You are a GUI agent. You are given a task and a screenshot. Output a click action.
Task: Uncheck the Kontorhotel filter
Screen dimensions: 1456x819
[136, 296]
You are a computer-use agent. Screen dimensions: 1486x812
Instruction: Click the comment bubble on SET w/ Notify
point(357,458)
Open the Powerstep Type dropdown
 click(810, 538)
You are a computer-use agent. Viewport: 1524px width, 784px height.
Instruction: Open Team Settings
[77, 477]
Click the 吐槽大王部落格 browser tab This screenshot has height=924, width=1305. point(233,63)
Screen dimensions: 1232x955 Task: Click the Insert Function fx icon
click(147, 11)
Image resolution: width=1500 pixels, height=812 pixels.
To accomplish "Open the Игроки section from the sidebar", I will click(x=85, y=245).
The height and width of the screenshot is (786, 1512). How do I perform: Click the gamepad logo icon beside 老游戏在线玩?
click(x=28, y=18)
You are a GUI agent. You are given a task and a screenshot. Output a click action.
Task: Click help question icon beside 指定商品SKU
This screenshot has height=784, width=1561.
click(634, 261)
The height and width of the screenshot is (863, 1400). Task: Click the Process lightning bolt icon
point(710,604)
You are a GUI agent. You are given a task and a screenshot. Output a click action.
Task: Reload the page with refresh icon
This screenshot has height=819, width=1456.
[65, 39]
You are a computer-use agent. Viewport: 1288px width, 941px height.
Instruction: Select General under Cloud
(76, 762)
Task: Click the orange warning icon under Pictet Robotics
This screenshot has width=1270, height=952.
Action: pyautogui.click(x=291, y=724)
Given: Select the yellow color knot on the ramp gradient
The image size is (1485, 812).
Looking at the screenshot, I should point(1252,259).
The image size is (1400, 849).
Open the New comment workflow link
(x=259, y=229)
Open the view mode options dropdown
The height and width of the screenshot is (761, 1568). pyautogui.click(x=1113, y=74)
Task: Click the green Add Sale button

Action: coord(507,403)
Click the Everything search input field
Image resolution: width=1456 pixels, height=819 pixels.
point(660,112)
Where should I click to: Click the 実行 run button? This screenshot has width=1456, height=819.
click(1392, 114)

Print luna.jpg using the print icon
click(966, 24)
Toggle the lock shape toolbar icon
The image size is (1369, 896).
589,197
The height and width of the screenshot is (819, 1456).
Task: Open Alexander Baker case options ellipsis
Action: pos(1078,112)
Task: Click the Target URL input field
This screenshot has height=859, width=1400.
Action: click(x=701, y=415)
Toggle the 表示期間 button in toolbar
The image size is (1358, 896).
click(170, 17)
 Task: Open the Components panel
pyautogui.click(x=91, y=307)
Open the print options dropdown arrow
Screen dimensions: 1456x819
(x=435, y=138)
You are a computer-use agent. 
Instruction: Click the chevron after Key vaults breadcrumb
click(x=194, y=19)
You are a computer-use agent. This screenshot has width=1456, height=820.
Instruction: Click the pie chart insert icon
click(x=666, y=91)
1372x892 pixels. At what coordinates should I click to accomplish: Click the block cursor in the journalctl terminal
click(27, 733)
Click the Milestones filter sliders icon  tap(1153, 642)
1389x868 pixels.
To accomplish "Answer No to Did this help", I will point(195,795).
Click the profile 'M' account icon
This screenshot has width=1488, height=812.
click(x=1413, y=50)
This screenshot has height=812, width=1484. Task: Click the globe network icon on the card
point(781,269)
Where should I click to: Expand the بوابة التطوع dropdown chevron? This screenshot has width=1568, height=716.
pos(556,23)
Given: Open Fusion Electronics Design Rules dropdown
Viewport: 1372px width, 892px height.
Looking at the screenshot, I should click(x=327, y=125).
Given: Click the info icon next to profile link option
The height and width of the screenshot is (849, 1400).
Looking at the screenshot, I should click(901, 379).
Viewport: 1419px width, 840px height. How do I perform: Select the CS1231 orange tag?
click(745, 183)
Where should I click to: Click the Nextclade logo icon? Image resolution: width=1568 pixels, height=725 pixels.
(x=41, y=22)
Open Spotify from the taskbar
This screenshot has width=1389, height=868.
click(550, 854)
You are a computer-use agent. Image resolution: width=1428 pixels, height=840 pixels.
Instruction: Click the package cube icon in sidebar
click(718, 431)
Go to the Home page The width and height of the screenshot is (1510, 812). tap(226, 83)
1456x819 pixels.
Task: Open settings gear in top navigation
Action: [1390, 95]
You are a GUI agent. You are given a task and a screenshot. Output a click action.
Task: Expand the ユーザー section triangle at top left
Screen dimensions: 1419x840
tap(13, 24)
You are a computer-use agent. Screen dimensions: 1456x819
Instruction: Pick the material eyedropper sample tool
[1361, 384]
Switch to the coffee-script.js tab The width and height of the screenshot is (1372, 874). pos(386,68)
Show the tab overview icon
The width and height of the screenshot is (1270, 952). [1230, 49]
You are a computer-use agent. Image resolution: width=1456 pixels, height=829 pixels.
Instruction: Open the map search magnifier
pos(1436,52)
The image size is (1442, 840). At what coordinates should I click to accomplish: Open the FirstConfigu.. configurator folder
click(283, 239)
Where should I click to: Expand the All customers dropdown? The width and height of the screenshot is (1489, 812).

TASK STATEMENT
Starting at the first line of the material above, reproduce each line exactly up to and including the line with "You are a computer-use agent. Screen dimensions: 1486x812".

SOLUTION TO THIS PROBLEM
You are a GUI agent. You are given a task and a screenshot. Output a click action.
Task: Uncheck the Kontorhotel filter
Screen dimensions: 1456x819
[136, 296]
You are a computer-use agent. Screen dimensions: 1486x812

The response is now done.